Co do srutowania i mielenia ziarna - mamy w domu robota kuchennego, do ktorego dokupielm przystawke do mielenia ziarna. Zaleznie od ustawionej szzelini miedzy zarnami mlynek radzi sobie z kilogramem ziarna w 20-30 minut. Uzyskana tak maka moze isc odrazu do wypieku - a ze to jest pelny przemial, to chleb wychodzi z tego ciemno brazowy, ciezki, z posmakiem luski ziarna. Dla mnie pyszny, ale moja zona mowi FUJ i odmawia konsumpcji. Taki swiezy chlebus razowy jest wspanialy pod dobrze ochlodzonego promila z ogoreczkiem, smalczykiem i kawalkiem sloikowego mieska. Ech...
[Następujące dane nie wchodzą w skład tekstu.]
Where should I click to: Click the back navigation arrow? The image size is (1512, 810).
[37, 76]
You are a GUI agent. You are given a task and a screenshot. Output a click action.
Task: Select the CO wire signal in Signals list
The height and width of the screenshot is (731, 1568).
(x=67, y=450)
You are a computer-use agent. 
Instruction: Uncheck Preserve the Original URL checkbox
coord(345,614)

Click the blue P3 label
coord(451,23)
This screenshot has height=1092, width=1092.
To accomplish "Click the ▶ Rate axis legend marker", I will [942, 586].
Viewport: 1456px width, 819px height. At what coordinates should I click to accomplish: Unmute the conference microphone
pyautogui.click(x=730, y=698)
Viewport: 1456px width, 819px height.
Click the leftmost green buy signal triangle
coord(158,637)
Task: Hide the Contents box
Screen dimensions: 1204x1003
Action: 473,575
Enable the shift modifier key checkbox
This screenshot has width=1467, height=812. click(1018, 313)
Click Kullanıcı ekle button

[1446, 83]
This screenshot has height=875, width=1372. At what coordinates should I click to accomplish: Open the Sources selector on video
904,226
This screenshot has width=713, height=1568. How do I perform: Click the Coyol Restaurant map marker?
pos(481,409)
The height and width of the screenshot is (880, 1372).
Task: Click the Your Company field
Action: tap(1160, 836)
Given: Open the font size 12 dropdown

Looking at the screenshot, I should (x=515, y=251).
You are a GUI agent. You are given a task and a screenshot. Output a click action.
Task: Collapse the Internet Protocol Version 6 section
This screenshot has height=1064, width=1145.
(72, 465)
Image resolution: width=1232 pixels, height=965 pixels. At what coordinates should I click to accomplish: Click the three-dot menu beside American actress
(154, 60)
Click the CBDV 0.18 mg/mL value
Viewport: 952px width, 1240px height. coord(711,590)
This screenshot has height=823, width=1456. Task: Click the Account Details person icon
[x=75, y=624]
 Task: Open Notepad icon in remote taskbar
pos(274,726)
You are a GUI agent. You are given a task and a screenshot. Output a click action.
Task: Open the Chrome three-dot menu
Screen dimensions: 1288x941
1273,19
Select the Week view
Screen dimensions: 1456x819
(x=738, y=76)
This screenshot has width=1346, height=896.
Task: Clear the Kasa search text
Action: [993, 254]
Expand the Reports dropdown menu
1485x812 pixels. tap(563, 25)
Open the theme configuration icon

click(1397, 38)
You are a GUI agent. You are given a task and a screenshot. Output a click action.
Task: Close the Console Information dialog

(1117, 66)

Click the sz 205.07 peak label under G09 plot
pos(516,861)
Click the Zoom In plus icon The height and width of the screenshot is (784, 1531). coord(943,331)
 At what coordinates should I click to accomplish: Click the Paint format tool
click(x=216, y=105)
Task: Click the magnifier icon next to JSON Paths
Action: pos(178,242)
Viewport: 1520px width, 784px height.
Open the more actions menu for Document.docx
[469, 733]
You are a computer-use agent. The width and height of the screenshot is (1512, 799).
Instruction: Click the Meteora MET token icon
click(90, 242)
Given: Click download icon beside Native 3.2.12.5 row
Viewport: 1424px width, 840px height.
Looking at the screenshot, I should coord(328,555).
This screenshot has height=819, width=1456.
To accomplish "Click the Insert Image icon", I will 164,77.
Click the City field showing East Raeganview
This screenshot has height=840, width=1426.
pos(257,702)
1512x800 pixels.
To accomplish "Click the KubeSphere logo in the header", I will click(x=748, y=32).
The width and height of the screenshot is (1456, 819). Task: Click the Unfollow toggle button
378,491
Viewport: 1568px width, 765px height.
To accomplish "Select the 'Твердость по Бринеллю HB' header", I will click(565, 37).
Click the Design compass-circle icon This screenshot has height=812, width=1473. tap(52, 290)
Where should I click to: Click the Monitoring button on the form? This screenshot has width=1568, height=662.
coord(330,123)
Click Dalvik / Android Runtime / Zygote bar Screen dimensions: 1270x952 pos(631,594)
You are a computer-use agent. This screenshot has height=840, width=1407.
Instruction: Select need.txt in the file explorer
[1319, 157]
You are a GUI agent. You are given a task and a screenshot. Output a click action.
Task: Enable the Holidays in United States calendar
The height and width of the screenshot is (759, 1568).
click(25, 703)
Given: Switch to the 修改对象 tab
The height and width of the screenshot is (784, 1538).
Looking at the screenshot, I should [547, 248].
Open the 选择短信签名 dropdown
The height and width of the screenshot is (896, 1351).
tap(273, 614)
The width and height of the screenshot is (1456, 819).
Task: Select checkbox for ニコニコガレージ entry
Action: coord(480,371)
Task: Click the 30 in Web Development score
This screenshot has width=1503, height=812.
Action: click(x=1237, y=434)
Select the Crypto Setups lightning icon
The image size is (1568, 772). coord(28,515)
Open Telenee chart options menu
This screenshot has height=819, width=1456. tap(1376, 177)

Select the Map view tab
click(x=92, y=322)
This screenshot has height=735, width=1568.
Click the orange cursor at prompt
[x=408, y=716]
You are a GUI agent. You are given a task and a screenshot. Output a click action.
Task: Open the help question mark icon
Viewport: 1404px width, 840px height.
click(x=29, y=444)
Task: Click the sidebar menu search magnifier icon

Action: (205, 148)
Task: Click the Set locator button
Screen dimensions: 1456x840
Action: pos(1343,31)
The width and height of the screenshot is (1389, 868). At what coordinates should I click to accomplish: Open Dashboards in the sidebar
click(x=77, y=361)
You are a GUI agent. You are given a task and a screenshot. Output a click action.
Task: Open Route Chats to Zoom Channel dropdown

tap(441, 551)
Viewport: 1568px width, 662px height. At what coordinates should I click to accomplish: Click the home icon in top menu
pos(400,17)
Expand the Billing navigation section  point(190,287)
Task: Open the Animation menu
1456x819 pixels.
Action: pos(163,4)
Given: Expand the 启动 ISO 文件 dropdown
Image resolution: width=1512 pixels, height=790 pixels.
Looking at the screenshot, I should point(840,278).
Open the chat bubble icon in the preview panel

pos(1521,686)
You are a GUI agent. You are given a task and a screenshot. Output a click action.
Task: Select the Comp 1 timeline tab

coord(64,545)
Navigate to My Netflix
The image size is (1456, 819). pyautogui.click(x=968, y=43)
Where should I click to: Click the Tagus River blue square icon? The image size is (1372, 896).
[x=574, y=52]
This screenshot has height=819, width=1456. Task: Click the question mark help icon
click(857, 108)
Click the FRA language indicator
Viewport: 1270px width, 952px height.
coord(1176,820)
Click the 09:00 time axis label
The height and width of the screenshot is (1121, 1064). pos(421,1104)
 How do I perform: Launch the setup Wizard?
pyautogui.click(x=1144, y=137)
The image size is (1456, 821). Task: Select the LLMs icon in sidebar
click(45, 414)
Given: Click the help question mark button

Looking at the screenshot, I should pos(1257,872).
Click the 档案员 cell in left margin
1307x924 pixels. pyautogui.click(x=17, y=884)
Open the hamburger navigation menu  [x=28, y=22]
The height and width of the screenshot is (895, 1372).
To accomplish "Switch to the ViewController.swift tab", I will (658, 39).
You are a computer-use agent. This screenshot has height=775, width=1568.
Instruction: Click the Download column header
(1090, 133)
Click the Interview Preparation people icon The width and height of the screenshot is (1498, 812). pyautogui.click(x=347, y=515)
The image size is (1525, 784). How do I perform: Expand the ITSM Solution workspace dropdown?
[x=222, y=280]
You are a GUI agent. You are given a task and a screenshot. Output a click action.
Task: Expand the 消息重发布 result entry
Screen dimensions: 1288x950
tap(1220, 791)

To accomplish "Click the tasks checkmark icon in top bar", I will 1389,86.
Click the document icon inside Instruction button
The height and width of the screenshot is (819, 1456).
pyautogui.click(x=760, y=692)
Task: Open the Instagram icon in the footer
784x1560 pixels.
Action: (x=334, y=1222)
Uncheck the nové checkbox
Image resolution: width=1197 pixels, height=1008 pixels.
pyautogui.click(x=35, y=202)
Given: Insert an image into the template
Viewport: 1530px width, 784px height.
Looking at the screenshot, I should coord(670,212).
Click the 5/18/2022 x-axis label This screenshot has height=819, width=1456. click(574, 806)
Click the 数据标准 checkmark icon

Ale do brzegu... Material z przemialu mozna tez troche oczyscic domowymi metodami. Po prostu przesiac ja przez sitko. Grubsze frakcje przemielonej luski zostaja na sicie. Po przeczyszczeniu maka robi sie nieco bardziej "cywilizowana", chociaz dalej nie jest to material na maslane buleczki


A w garazu wisi sobie 10 kg woreczek pszenicy... Mialem w planie zrobic z tego troche slodu, ale latem nie zdazylem, a teraz jest juz za chlodno zeby sensownie wysuszyc zeslodowane ziarno. Smuteczek. Bede jutro musial nastawic piwo albo na sklepowym slodzie, albo poprostu podsypac cukier.